Another of my Belgian hosts produced some Fisks among the dead. Lance Corporal Richard William Fisk, 13th Battalion, Royal Irish Rifles, was killed in action on 16 August, 1917 – the same day as Arthur Conway Young – and he was the son of the late Robert Fisk and husband of Lilly Fisk. None were my relatives, so far as I know, but I had the eerie feeling of looking at the record of my own death. And then, in a restored prison in Poperinge where the old Talbot House, Toc H as it was called at the time ('Toc' being the military signal for our present-day 'Tango'), was named after Lieutenant Gilbert Talbot, young brother of the British chaplain, the Reverend Neville Talbot – I came across the firing post. "Toc H" was a place of rest behind the lines, "Every Man's Club", as Talbot's number two, the Rev "Tubby" Clayton called it.
The prison contains a yard with a hop pole to which British soldiers were tied for execution. A bullet appears to have scored right through the post. In the cell a few metres away, the Belgians have cleaned the walls and exposed some writing from the doomed men.

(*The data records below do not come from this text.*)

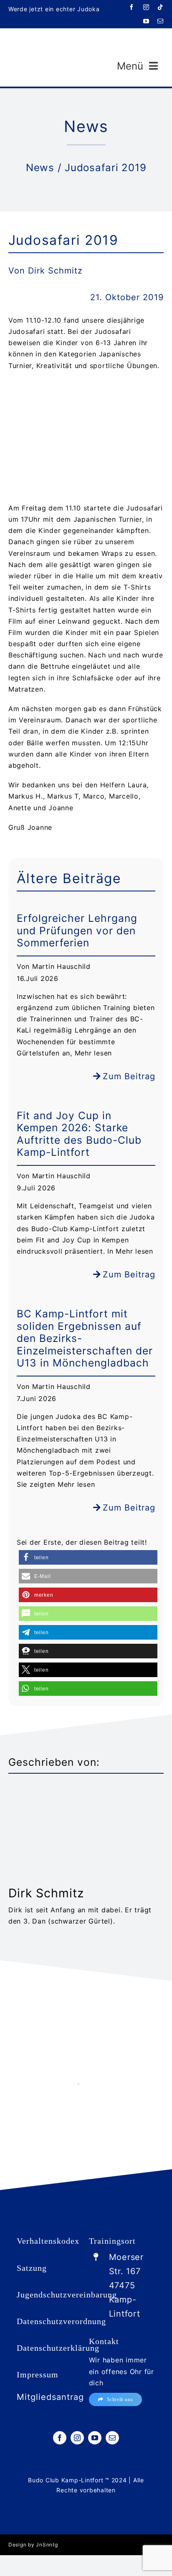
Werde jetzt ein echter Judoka (54, 8)
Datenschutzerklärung (58, 2347)
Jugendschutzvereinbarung (67, 2294)
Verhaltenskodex (48, 2240)
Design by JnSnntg (33, 2544)
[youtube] (146, 21)
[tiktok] (160, 7)
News (40, 168)
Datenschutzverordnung (61, 2321)
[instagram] (146, 7)
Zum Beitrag (129, 1076)
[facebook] (132, 7)
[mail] (160, 21)
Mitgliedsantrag (50, 2397)
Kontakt (104, 2341)
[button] (88, 1557)
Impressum (37, 2374)
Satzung (32, 2267)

One appears to be that of a Canadian soldier called Bertin Deneire, number 0494-367733, which, I suspect, the Ottawa war museum could tell us about.
And finally, at year's end, I have to thank readers Donald and Eileen Macleod who, moved by an article I wrote in November about the vanishing language of Great War soldiers, sent me a poem in Scots Gaelic. It's called Lathe-D, 1944 – "D-Day, 1944".
"Some of these ships sailed with the youth of our land," the translation reads. "My blessings are with these lads though I am a sailor ... Many a father and brother and many a neighbour was there/Though they were manly and strong on our streets, they were drowned in the deep."
As Donald Macleod recalls, hundreds of war poems were written in Scottish Gaelic but are now lost as the language is almost extinct. And per head of population, the Western Isles of Scotland sustained the highest Second World War casualties of any area of the British empire. Oh yes, and the first woman to land with Allied forces in Normandy was Lieutenant Christina MacLeod, a nurse from the Isle of Lewis.
Funny what you come up with when you wander around old wars.